__Text section__.

I’m so glad I decided to go. I think just showing up and shaking their hands broke the ice and humanized me in their eyes. And God in his grace did what seemed like a miracle. It was largely due to the leadership of the man who had been the prosecutor in my case. He and I hold different positions on the Law, but he graciously reached out to me by email a few days ahead of time. During the debate on the floor, he made a crucial speech that helped the presbytery change course. The presbytery indefinitely tabled the letter that had been drafted and adopted a new letter on the spot which essentially said that it would have been best if the session of New Life had communicated with the OPC before ordaining me as a ruling elder; nevertheless, they acknowledged the PCA’s right to evaluate my doctrine and to duly call me to ordained service. This letter passed overwhelmingly with only a handful of negative votes.
After the vote was over, I was given an opportunity to address the presbytery. I thanked the men for their action. I told them that even though what I went through in 2002-3 was very painful, both for me and for them, I believe the Lord used it for my spiritual growth. Being an ordained minister and engaging in theological debates had become something of an idol for me. And because the ministry had become an idol, I neglected my relationships with my wife and children. But the Lord abruptly took that idol away from me for my own good. In my stripped down condition, I have been able to focus on just being a better Christian, a better husband to Misty, and a better father to my children. I have learned to be more patient, more longsuffering, and more humble.

__Task goal__. Copy out the account of the presbytery meeting word for word, from start to finish.

__Dataset entries__.
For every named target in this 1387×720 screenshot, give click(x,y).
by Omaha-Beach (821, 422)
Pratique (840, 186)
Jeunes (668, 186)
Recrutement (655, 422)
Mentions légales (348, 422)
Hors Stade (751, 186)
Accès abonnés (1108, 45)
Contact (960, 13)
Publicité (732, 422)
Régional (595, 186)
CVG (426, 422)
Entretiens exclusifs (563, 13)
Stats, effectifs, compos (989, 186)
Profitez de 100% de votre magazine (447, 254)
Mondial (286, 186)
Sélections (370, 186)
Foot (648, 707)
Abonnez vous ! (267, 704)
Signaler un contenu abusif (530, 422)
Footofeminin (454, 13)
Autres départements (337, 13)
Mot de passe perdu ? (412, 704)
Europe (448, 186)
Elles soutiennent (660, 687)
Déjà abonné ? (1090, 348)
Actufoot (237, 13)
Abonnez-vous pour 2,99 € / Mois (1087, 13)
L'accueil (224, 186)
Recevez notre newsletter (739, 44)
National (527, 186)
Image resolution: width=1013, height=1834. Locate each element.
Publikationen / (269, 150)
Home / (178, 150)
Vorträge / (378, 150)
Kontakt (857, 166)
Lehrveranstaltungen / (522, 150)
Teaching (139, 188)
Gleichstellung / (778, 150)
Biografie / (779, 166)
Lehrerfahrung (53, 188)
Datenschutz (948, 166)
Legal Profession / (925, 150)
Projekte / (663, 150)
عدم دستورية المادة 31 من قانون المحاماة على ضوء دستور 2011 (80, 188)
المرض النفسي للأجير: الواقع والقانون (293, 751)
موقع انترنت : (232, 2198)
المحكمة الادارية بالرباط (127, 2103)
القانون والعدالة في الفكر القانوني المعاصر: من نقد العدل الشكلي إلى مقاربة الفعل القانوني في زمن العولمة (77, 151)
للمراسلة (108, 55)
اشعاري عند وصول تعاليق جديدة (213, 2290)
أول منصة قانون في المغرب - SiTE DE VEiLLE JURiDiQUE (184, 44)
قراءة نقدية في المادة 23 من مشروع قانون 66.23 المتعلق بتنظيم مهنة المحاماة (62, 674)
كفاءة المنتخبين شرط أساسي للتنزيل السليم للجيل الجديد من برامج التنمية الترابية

__Result__.
I’m so glad I decided to go. I think just showing up and shaking their hands broke the ice and humanized me in their eyes. And God in his grace did what seemed like a miracle. It was largely due to the leadership of the man who had been the prosecutor in my case. He and I hold different positions on the Law, but he graciously reached out to me by email a few days ahead of time. During the debate on the floor, he made a crucial speech that helped the presbytery change course. The presbytery indefinitely tabled the letter that had been drafted and adopted a new letter on the spot which essentially said that it would have been best if the session of New Life had communicated with the OPC before ordaining me as a ruling elder; nevertheless, they acknowledged the PCA’s right to evaluate my doctrine and to duly call me to ordained service. This letter passed overwhelmingly with only a handful of negative votes.
After the vote was over, I was given an opportunity to address the presbytery. I thanked the men for their action. I told them that even though what I went through in 2002-3 was very painful, both for me and for them, I believe the Lord used it for my spiritual growth. Being an ordained minister and engaging in theological debates had become something of an idol for me. And because the ministry had become an idol, I neglected my relationships with my wife and children. But the Lord abruptly took that idol away from me for my own good. In my stripped down condition, I have been able to focus on just being a better Christian, a better husband to Misty, and a better father to my children. I have learned to be more patient, more longsuffering, and more humble.